[Stored data]
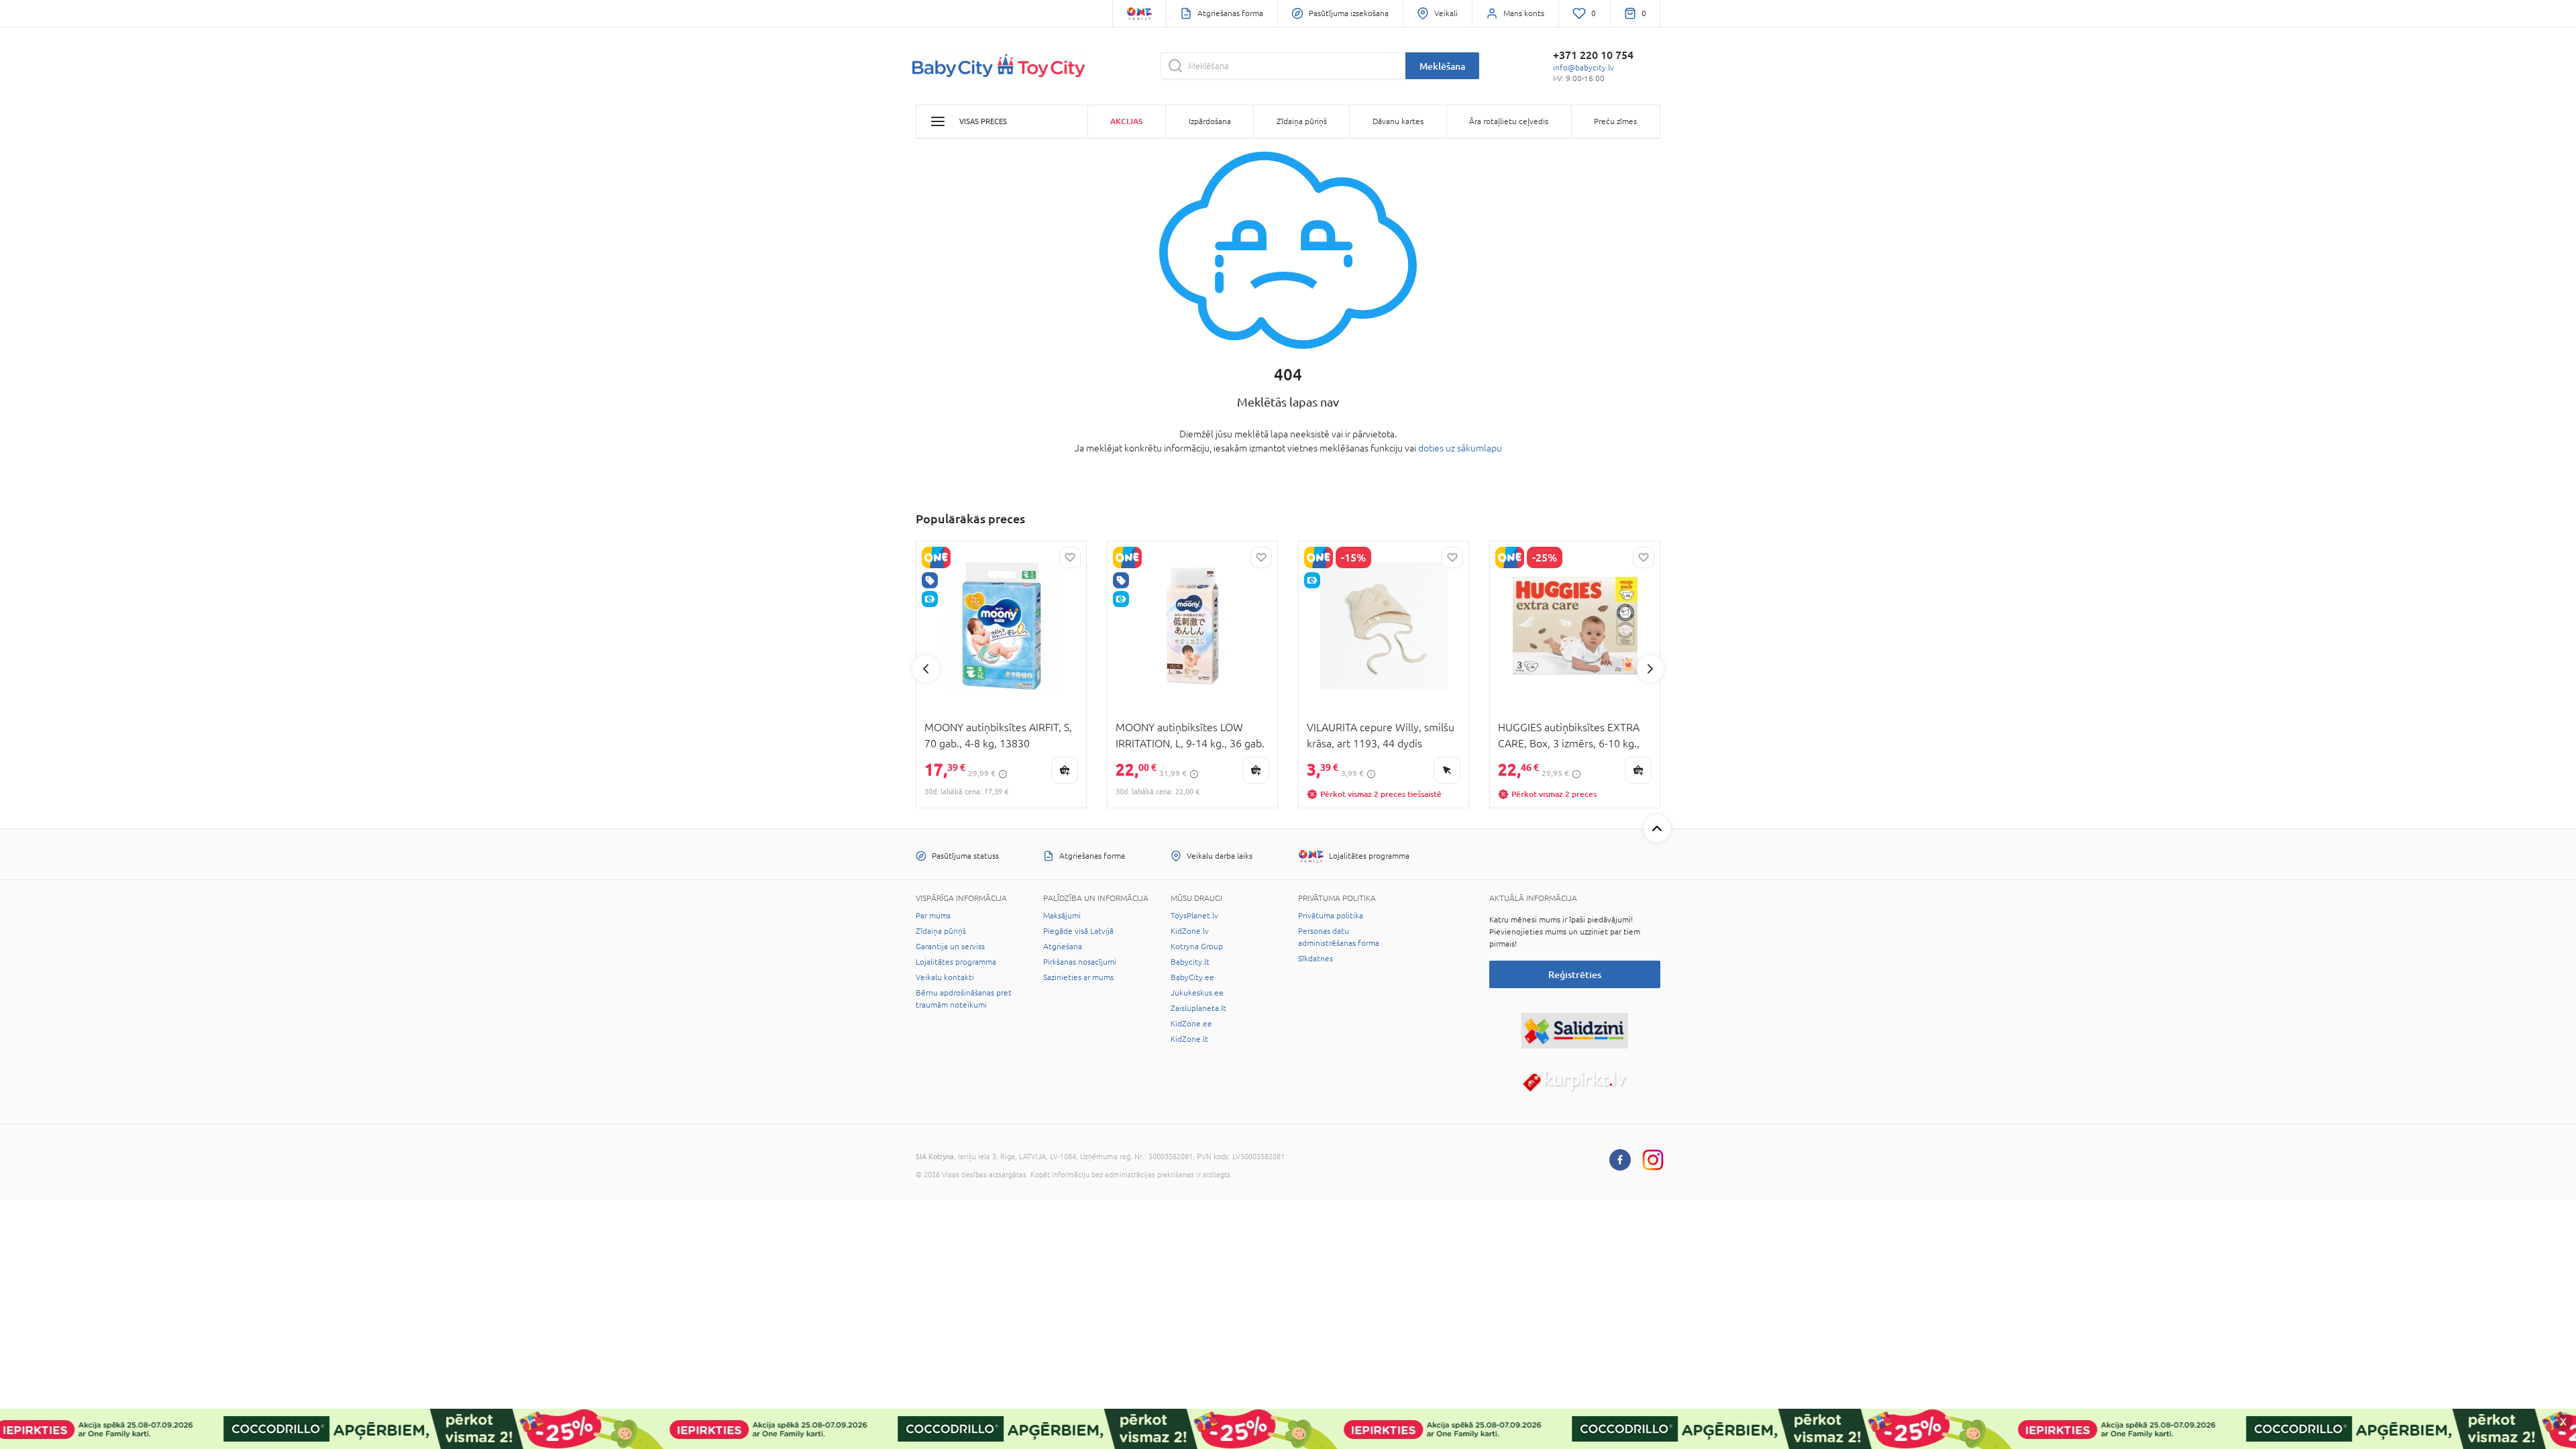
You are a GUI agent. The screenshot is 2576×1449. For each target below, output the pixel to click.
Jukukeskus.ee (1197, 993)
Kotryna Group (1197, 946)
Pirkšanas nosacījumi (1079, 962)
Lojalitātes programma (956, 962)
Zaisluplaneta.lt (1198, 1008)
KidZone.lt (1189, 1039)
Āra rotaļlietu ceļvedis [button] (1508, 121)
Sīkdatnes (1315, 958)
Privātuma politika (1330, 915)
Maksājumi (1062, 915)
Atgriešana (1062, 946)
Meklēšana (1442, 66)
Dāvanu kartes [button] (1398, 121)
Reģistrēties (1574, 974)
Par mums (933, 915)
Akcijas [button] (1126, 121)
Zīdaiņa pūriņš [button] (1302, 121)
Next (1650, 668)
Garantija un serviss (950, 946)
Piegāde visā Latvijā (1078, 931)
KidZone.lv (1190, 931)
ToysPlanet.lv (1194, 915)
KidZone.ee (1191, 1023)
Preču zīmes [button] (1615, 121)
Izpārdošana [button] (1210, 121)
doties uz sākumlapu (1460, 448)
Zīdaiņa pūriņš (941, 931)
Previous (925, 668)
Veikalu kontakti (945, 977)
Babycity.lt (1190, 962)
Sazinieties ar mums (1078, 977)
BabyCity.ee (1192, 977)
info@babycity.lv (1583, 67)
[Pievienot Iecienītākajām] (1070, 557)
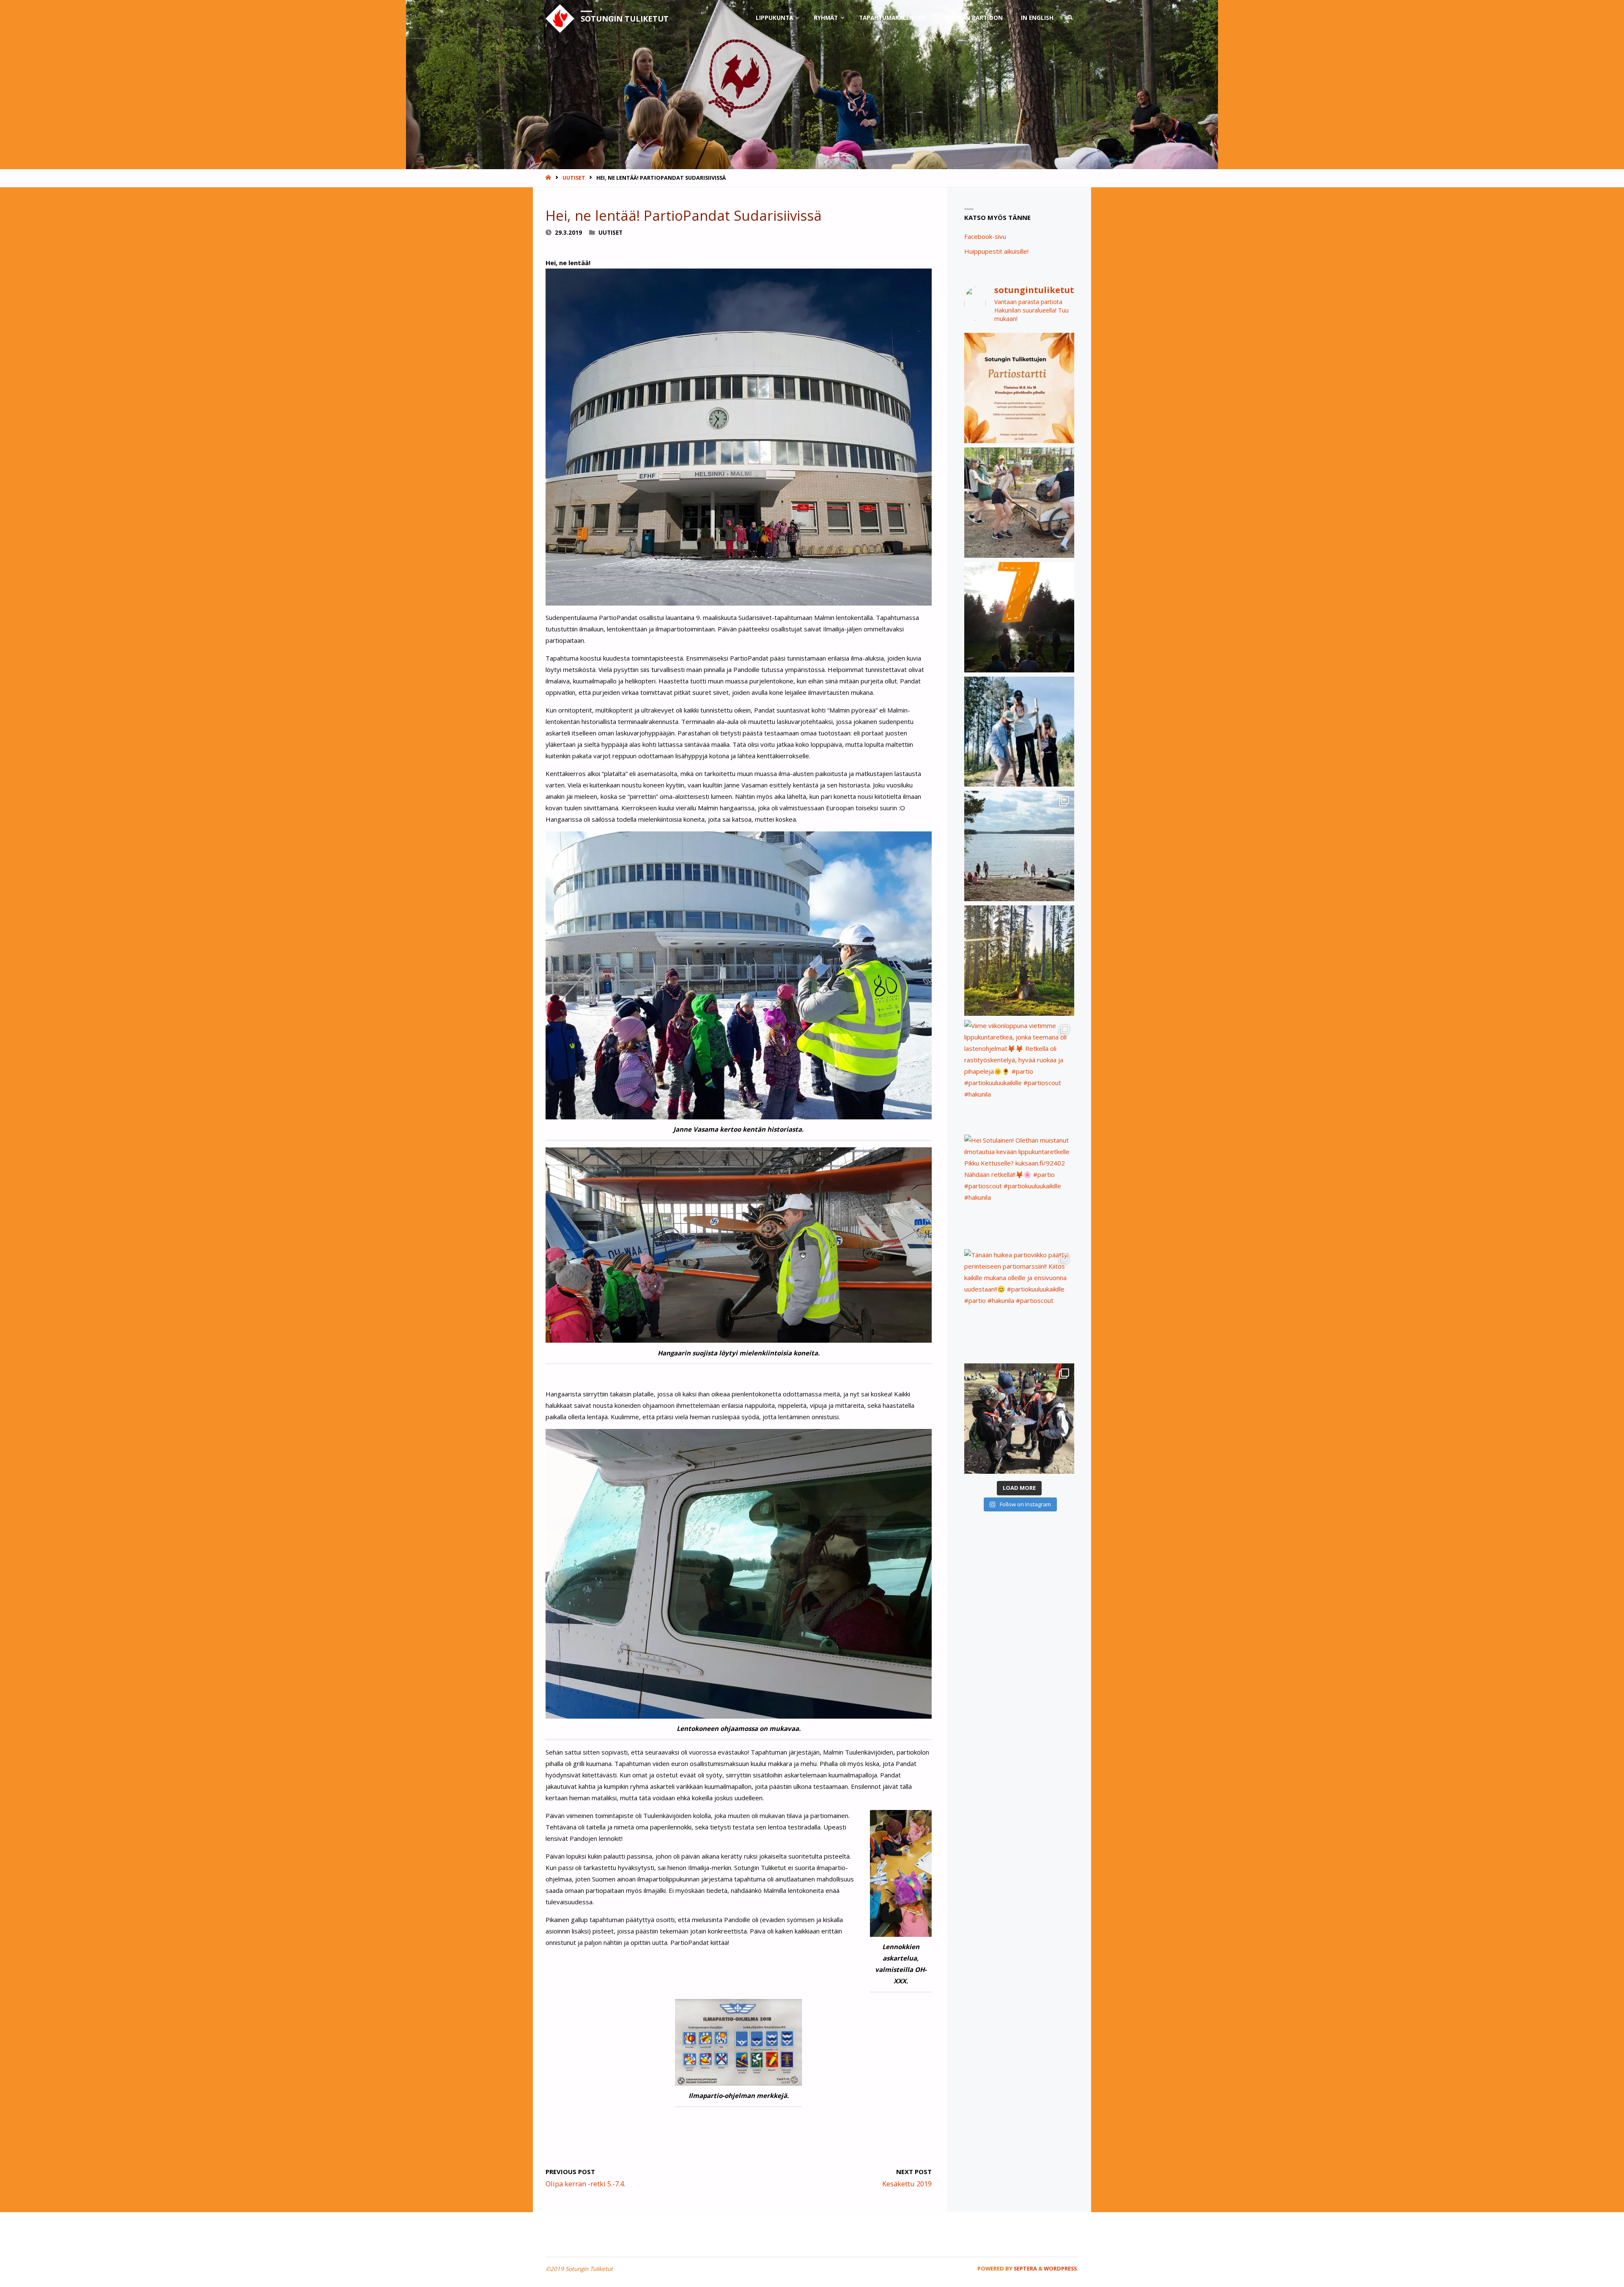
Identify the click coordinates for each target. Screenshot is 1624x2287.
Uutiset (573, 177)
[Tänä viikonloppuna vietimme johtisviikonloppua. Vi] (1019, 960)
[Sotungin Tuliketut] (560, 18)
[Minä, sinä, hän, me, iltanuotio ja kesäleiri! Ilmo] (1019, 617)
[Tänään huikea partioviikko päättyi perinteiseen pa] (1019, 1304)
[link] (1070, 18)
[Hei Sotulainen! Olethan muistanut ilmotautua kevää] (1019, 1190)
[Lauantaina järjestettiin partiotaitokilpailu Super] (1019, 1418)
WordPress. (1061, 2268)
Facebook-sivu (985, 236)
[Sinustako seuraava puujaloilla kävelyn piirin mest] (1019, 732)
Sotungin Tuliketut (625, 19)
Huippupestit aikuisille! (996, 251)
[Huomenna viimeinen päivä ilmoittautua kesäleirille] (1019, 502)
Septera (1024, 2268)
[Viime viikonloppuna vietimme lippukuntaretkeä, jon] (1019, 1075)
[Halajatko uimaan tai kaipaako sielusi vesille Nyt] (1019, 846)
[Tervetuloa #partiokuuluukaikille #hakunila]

[What is required] Only the lines from the first line of the entries through the line containing "Identify the click" should be output, exactly as they are, without pictures.

[Solved exercise]
You are a GUI agent. The screenshot is 2576×1449. For each target below, output the pixel to click.
Jukukeskus.ee (1197, 993)
Kotryna Group (1197, 946)
Pirkšanas nosacījumi (1079, 962)
Lojalitātes programma (956, 962)
Zaisluplaneta.lt (1198, 1008)
KidZone.lt (1189, 1039)
Āra rotaļlietu ceļvedis [button] (1508, 121)
Sīkdatnes (1315, 958)
Privātuma politika (1330, 915)
Maksājumi (1062, 915)
Atgriešana (1062, 946)
Meklēšana (1442, 66)
Dāvanu kartes [button] (1398, 121)
Reģistrēties (1574, 974)
Par mums (933, 915)
Akcijas [button] (1126, 121)
Zīdaiņa pūriņš [button] (1302, 121)
Next (1650, 668)
Garantija un serviss (950, 946)
Piegāde visā Latvijā (1078, 931)
KidZone.lv (1190, 931)
ToysPlanet.lv (1194, 915)
KidZone.ee (1191, 1023)
Preču zīmes [button] (1615, 121)
Izpārdošana [button] (1210, 121)
doties uz sākumlapu (1460, 448)
Zīdaiņa pūriņš (941, 931)
Previous (925, 668)
Veikalu kontakti (945, 977)
Babycity.lt (1190, 962)
Sazinieties ar mums (1078, 977)
BabyCity.ee (1192, 977)
info@babycity.lv (1583, 67)
[Pievienot Iecienītākajām] (1070, 557)
Identify the click coordinates for each target. Screenshot is 1624x2287.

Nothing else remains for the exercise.